The incoherence of MPs' migration mentality

  • 11 October 2018

 

How is Australia to handle an otherwise ageing (historically white) population in a highly mobile world? The answer seems locked as ever onto modes of control, but also lately welded onto a transactional mentality that is incoherent.

New South Wales premier Gladys Berejiklian called this week for halving the state's migrant intake. Federal minister for cities Alan Tudge proposed a mandatory five-year regional settlement scheme for migrants.

Both have left policy observers scratching their heads. The highest proportion of net overseas migration is in the higher education sector, according to Guardian analysis. Setting aside serious questions around a model that relies on fee-paying students, Australian universities in major capital cities are being propped up by international students.

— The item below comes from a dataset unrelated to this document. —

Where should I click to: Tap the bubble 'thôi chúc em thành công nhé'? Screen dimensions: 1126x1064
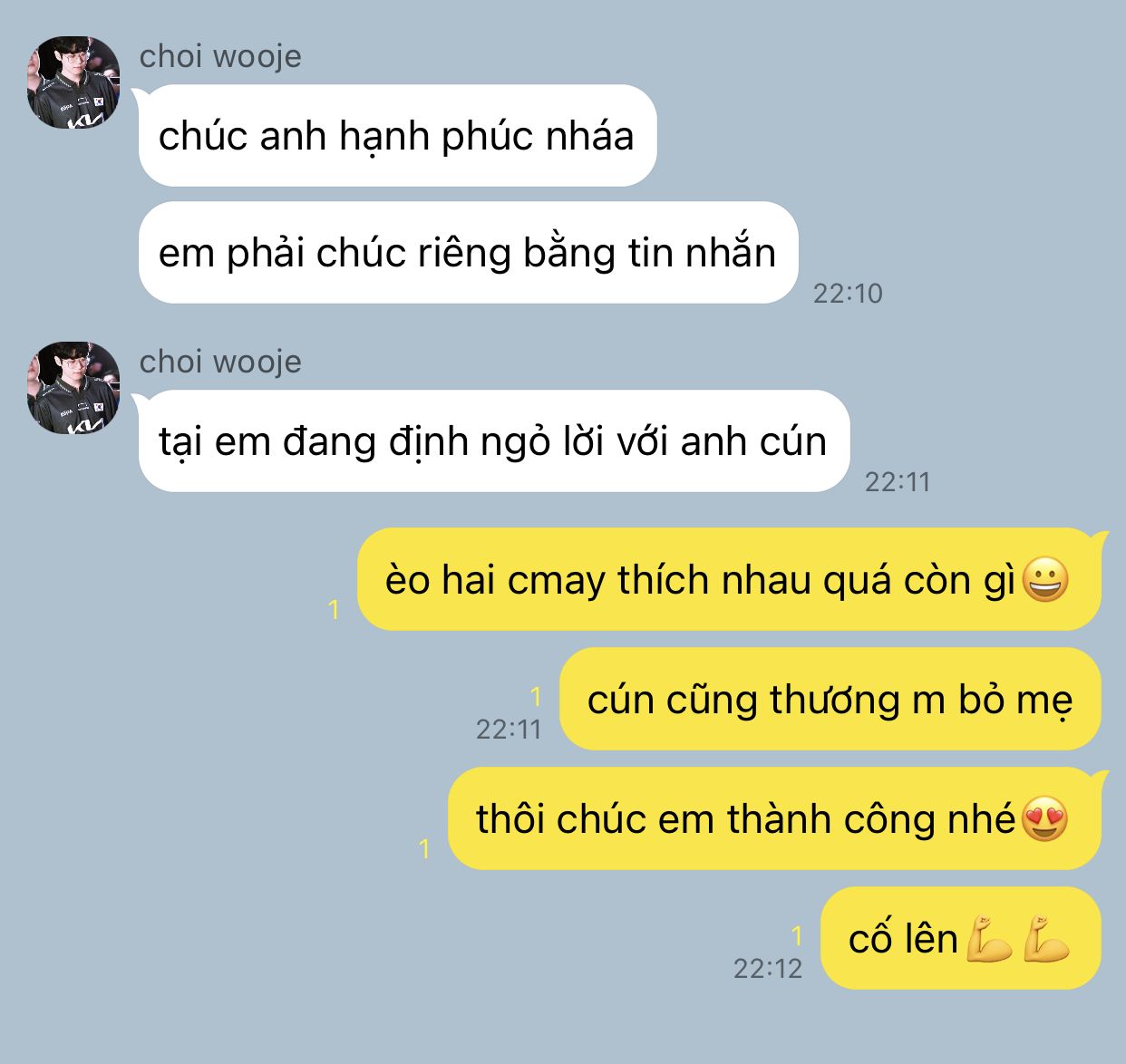(x=774, y=819)
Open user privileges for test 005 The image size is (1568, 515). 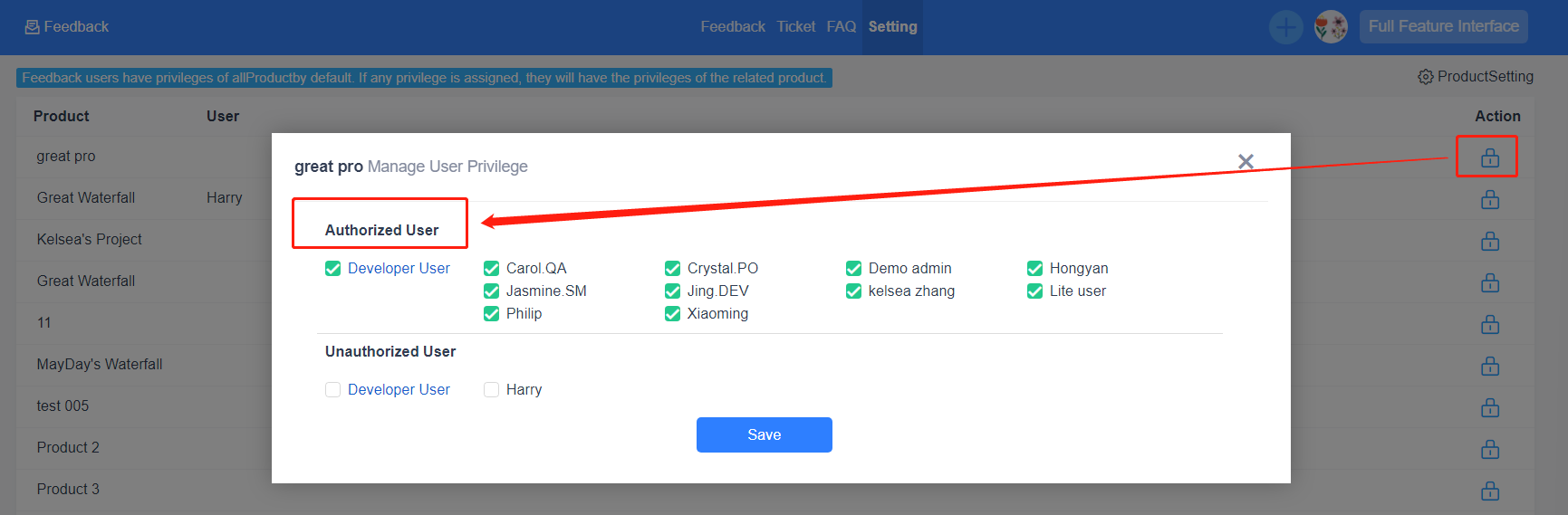[x=1489, y=408]
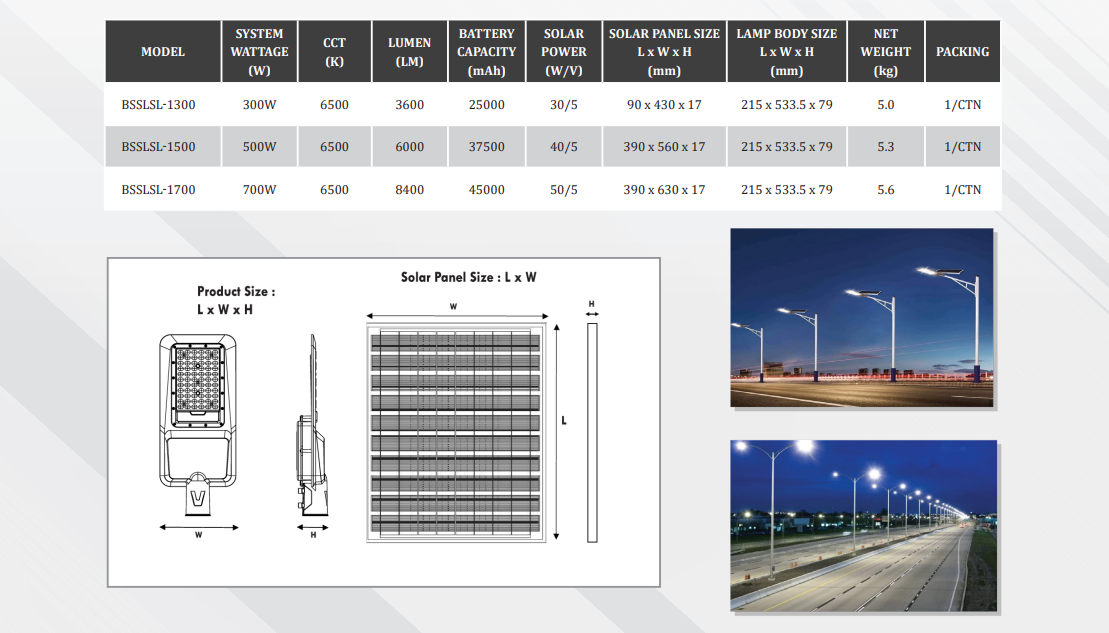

The cash injection to universities — at $6.2 billion nationally — is significant, but not limited to this area. Students are renting, buying, and paying for services. Education as an export earns more than tourism, running third behind iron ore and coal.

So here we have a situation where governments have slashed higher education funding, prompting university reliance on foreign students for revenue, which drives (and has coincided with) a competitive international market for Australian degrees, leading to resident population growth that is inextricable from an economic bump — and the premier wants to halve migration levels.

I'd rather not mention that the bulk of international students come from Asia, particularly China and India, but there it is. Is it worth asking if the problem would have been better framed around infrastructure spending rather than population growth, if most migrants come from Ireland or (white) America? Maybe.

In election season, it is not unusual to see a spike in concern about matters like roads, public transport and housing supply. These are governance issues worth attention. But they have also become a proxy language for population control based on other motives.

 

"This is how perversely we think about people who arrive here: we say they have created problems for which they are the solution."

 

Drastically limiting migrant intake starts sounding less racist and more sensible if you talk about traffic and rent, suggesting that there are just too many people out there. These pressures are of course real. However, without accounting for the positive GDP impacts of immigrants — particularly skilled workers who contribute more to fiscal revenue than they draw on public services — as well as inadequate, overdue infrastructure spending, the opportunity for blame is also real.